Esiste poi anche la situazione incandescente in cui versano le scuole paritarie. Il presidente della settima commissione Senato, Onorevole Mario Pittoni, ha così commentato:

“È un doppio fronte quello aperto dalla Lega a difesa delle scuole paritarie, a rischio chiusura  dovendo fare i conti in particolare con le mancate rette da parte delle famiglie per via della sospensione delle attività didattiche in seguito all’emergenza sanitaria: da un parte il disegno di legge già depositato per l’istituzione di un fondo da 100 milioni per le scuole paritarie e la destinazione di una quota del 10 per mille al loro finanziamento dall’altra l’emendamento al decreto Scuola in discussione al Senato, che chiede le stesse cose”

L’imperativo è stringere i tempi e secondo il pensiero del senatore Pittoni è possibile conseguire l’abilitazione nell’anno di prova.

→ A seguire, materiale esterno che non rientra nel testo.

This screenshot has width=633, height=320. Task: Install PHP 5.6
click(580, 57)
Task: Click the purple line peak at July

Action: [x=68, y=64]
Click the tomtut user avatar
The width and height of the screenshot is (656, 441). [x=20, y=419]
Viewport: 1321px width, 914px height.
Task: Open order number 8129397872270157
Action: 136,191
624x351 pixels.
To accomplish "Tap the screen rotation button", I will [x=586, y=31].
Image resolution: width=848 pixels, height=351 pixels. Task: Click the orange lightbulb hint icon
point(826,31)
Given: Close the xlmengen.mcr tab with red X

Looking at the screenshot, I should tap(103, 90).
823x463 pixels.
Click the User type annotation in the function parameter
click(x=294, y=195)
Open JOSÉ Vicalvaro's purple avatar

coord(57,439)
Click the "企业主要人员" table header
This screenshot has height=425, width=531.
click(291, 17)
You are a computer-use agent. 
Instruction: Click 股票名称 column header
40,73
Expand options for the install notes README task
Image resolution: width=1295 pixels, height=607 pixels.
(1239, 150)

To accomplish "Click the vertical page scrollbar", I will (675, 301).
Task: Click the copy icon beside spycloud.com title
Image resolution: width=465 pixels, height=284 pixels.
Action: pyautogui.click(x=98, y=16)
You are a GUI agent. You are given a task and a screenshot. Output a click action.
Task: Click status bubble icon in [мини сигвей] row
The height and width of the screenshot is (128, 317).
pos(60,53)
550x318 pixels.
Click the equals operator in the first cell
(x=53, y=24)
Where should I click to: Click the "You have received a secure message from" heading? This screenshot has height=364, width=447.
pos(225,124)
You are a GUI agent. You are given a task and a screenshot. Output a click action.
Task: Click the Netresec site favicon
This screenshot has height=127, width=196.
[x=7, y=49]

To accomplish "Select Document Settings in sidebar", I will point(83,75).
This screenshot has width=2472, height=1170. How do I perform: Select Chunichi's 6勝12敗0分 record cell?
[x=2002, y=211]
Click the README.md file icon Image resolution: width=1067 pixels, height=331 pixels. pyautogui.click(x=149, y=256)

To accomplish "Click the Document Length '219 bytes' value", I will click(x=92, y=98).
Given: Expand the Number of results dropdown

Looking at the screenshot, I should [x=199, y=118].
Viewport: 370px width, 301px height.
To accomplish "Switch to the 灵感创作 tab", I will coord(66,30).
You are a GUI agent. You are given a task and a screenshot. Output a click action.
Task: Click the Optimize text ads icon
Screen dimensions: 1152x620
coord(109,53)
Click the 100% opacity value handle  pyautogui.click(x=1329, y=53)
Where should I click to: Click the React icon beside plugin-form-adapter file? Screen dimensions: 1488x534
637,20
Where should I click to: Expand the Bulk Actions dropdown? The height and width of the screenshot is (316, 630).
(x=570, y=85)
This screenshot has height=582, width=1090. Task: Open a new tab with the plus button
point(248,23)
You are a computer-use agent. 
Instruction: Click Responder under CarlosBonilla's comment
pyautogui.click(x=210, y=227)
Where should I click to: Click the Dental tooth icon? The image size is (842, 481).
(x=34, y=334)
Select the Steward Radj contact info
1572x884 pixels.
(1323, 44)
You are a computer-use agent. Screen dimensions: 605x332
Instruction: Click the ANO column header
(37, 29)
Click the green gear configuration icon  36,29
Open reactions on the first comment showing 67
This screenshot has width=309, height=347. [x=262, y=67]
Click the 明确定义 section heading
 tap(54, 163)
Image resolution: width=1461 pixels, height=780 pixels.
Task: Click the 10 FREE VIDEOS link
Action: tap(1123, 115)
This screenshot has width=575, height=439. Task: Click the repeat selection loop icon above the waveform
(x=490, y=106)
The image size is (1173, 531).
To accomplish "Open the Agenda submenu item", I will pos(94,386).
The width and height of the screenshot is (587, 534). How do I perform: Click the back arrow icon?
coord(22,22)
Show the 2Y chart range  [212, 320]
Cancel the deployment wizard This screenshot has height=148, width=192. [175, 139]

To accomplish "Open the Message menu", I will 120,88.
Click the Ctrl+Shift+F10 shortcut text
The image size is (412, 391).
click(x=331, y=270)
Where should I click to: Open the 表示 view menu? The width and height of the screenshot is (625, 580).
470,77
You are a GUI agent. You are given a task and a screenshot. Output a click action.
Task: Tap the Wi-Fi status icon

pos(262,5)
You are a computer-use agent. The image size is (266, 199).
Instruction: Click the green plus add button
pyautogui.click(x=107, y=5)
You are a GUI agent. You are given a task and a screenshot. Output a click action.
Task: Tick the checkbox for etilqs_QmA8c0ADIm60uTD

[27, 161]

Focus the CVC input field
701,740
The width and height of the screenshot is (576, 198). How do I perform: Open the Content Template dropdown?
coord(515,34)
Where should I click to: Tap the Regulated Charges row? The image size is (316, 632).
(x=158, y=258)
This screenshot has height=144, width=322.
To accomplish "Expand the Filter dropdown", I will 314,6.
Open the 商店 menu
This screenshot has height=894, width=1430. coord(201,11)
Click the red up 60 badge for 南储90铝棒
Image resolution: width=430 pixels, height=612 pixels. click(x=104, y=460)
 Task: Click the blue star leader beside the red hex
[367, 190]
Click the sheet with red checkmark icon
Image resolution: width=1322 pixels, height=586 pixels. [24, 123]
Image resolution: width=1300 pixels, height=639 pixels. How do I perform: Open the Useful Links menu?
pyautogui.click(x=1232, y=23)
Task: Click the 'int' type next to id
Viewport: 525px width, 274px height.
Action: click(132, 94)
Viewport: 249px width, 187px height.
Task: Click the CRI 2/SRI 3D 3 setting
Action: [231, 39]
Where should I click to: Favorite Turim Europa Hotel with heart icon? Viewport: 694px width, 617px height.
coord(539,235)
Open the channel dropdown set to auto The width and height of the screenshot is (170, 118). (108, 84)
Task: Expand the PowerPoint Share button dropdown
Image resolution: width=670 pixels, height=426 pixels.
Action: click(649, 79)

“L’abilitazione si può conseguire anche nel corso dell’anno di prova. Il possesso dell’abilitazione, ai sensi della normativa comunitaria e della legislazione nazionale, è condizione “per esercitare la professione docente”, ma non per insegnare saltuariamente o comunque senza rapporto di lavoro a tempo indeterminato. In tali casi è richiesto solo il titolo di studio valido per l’accesso a un determinato insegnamento. Pertanto il conseguimento dell’abilitazione non è condizione per partecipare alle diverse forme di reclutamento, quali i vari tipi di concorso o le graduatorie finalizzate all’accesso all’impiego tanto a tempo determinato quanto a tempo indeterminato. È invece necessario che il suddetto titolo professionalizzante sia conseguito nel corso e/o al termine della procedura di reclutamento a tempo indeterminato. Nella recente legislazione l’esempio più eclatante è costituito dal FIT, previsto come sistema ordinario di reclutamento concorsuale dal decreto legislativo 13 aprile 2017 n. 59 e varato a seguito di parere conforme di tutti gli organi di controllo a ciò deputati. L’abilitazione si conseguiva dopo un anno di percorso formativo accademico riservato a coloro che superavano la procedura concorsuale: arrivava quindi dopo il superamento del concorso e rientrava nei 3 anni del periodo di formazione e prova antecedente alla definitiva conferma in ruolo. Nel nostro piano assunzionale per quanto riguarda i docenti di III^ fascia, la selezione – a parte ogni considerazione sull’opportunità di valorizzare tre e più anni di professione docente esercitata sul campo – avviene invece al termine dell’anno di prova: il docente oltre a essere sottoposto alla valutazione dell’idoneità all’insegnamento, sarà anche tenuto a superare il corso abilitante sostenendo i previsti esami intermedi e la prova finale». Lo dichiara il senatore Mario Pittoni, presidente della commissione Cultura a palazzo Madama e responsabile Istruzione della Lega.”